Chapitre introductif

‘« Aucun événement n’a le pouvoir de se muer en ‘condition’ justifiant l’histoire dont il va être l’ingrédient. […] C’est à la configuration historique précise où cet ingrédient intervient qu’il faut demander les attendus du rapport de forces qu’il autorise à chaque fois. […] C’est en fait la seule manière que je connaisse de lutter contre le pouvoir des causes et la suffisance des conditions : l’éveil d’un appétit pour d’autres récits que celui qui transforme l’histoire en fatalité ».
Isabelle Stengers, Cosmopolitiques I.’

Cette étude aura pour ambition d’éclairer les relations entre sciences économiques et biologie aux États‑Unis, de 1950 à 1982. Si l’on adopte un point de vue volontairement naïf, s’intéresser aux contacts de l’économie à la biologie peut susciter l’étonnement. Après tout, dans le découpage traditionnel des disciplines scientifiques, l’économie et la biologie n’ont pas de frontière commune évidente. L’économie se range parmi les sciences sociales, tandis que la biologie est une des sciences naturelles. Qu’est-ce que le généticien a pu apprendre au théoricien de la firme, qu’est-ce qu’un spécialiste du comportement animal a pu trouver aux modèles d’un microéconomiste ? On peut donc s’interroger sur les motifs, les attendus et les résultats d’un dialogue interdisciplinaire a priori improbable.

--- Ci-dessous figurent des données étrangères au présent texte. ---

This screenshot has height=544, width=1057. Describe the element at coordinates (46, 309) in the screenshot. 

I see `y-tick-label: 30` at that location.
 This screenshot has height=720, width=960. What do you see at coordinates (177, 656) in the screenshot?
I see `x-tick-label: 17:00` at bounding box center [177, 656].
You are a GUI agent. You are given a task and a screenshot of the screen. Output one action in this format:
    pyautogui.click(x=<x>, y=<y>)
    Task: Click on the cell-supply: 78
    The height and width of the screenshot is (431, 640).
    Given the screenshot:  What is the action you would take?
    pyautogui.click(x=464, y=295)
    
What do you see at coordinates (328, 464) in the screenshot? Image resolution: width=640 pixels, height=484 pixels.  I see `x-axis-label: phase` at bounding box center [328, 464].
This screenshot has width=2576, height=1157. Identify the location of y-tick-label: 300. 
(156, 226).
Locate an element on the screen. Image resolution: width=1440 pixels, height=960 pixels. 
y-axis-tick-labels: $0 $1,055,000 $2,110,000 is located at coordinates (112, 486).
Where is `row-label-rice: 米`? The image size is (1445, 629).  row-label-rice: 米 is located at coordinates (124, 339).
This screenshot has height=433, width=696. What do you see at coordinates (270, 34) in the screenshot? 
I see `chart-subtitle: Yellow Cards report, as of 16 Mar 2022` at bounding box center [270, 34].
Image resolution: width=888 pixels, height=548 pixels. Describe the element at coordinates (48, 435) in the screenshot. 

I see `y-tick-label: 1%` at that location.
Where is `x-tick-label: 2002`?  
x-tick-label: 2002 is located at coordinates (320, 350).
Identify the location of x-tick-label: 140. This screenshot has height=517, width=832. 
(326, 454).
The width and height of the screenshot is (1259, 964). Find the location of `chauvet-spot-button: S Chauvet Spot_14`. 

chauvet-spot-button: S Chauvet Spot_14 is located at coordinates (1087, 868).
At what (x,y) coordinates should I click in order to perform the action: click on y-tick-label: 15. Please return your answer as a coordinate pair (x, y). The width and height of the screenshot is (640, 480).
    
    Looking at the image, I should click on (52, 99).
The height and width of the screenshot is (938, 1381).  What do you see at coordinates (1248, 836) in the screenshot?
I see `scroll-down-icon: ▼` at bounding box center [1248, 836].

Le chemin d’une meilleure compréhension peut débuter par la reconnaissance que, aux États‑Unis au début du vingtième siècle, les sciences de la vie et les sciences sociales entretenaient des relations relativement soutenues, si tumultueuses. Ce sera l’objet du premier point de notre introduction. Le dialogue entre économie et biologie dans l’après-guerre pourrait donc s’entendre comme un prolongement de cet antécédent historique. Mais comme nous le montrera un examen de la littérature, les relations entre économie et biologie dans l’après‑guerre répondent à des problématiques renouvelées. Cet état des lieux critique révèlera également que jusqu’ici, les relations entre économie et biologie dans les États-Unis d’après-guerre ont surtout fait l’objet de lectures institutionnalistes ou méthodologiques. Nous développerons une nouvelle approche historiographique, et distinguerons deux grands types de transferts interdisciplinaires, autour desquels s’organisera notre problématique.